“El Secreto”

Como seguramente ya sabes, El secreto, en DVD o en libro, está teniendo un gran impacto despertando consciencias sobre un tema metafísico crucial, un secreto no tan secreto, basado en la afirmación de que tú creas tu realidad y por lo tanto puedes manifestar desde el campo de las posibilidades infinitas cualquier cosa que desees utilizando la ley de atracción.

Este importante mensaje queda tan bien ilustrado en El secreto que he añadido el DVD a los recursos de mi taller de Manifestación Radical y recomiendo a los participantes que lo vean antes de acudir al taller pues es coherente con el mensaje contenido en mi libro Manifestación radical, el arte de crear la vida que deseas, por lo que me alegro de que tenga tanta repercusión.

Sin embargo, y como era de esperar El secreto suscita algunas críticas en los medios de comunicación. Un artículo de Greg Mackie, instructor en Un curso de milagros, ha atraído mi atención. Entre otras distinciones de índole esotérica entre Un curso de milagros y El secreto señala que este es únicamente materialista, que apunta a conseguir metas mundanas, que no menciona ningún tipo de misión superior que trascienda las metas personales y que carece del concepto de ayuda a los demás, servicio a la humanidad en su conjunto, o por ejemplo solucionar el calentamiento global, la libertad para los oprimidos o la paz en el mundo.
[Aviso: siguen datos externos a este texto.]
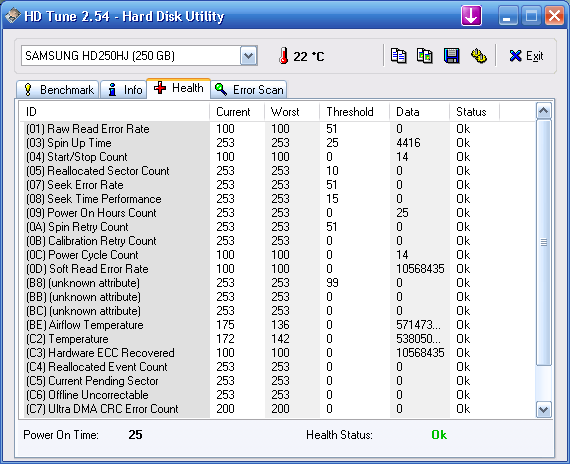570x464 pixels.
Task: Click the Health tab
Action: click(x=178, y=88)
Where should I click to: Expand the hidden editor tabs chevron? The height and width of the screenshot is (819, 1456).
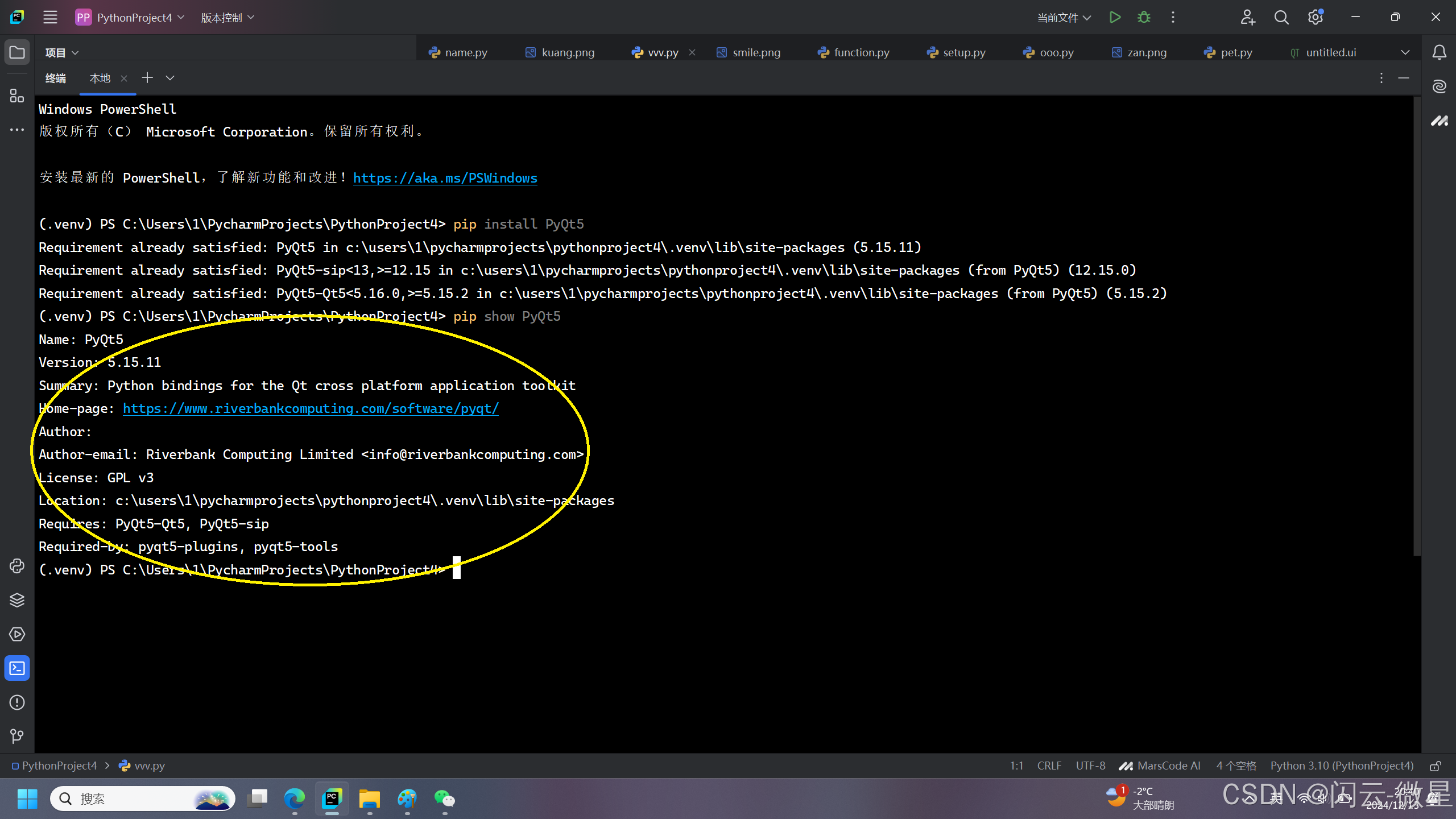(1405, 52)
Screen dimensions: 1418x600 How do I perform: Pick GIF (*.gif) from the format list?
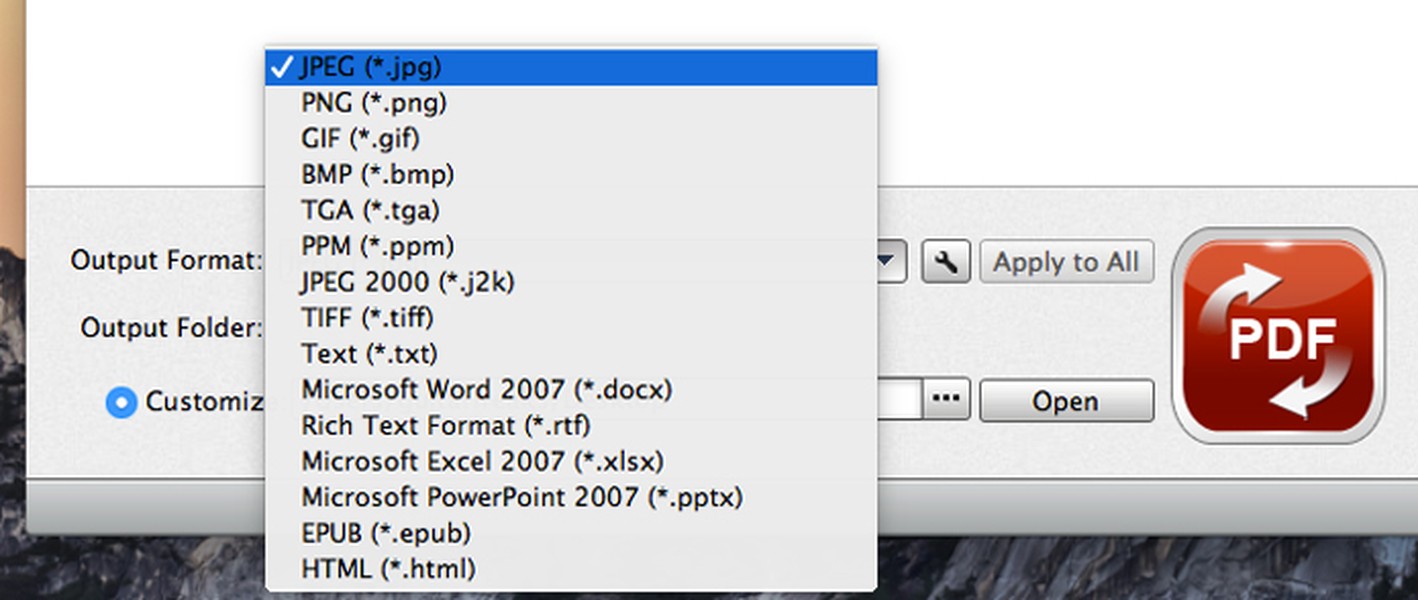click(x=360, y=138)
Cabía esperar de tantos líderes espirituales de primera línea como los que aparecen en el vídeo que pusieran mucho énfasis en el uso de la ley de la atracción por el bien de la humanidad y el planeta, ya que ambos están en peligro.

Por lo visto, El secreto, en sintonía con la sociedad actual ensalza el consumo compulsivo y también la idea de que serás feliz y te sentirás realizado si consigues lo que quieres. Si algo nos ha enseñado nuestro aprendizaje espiritual es que las cosas no necesariamente producen felicidad.
Ahora bien, no hay nada de malo en utilizar la ley de la atracción para atraer cosas materiales incluso dinero sin límites. Todo es una cuestión de equilibrio y vibración. En mi libro Manifestación Radical, o el arte de crear la vida que deseas, editado meses antes de que saliera El secreto, me anticipaba a esas objeciones recomendando que relacionemos nuestras intenciones y metas de acuerdo con cierta jerarquía de valores. Sugería los tres niveles de intenciones siguientes: básico (porque lo quiero), transformacional (porque con eso crezco) y transpersonal (sirve a los demás).

Sin duda, El secreto y el secreto que revela están marcados por la exageración y la distorsión con fines comerciales hasta un punto incluso peligroso. Crean falsas expectativas y causan muchas decepciones, sin mencionar el sentimiento de culpa auto-inducido por no ser lo bastante espiritual para que funcione de la manera descrita. No obstante, ha prestado un gran servicio iniciando el dialogo sobre lo que muchos seres experimentan como cierto en sus propias vidas desde hace siglos: que los pensamientos y las emociones, si son correctamente canalizados y orientados, pueden producir efectos precisos en el mundo físico.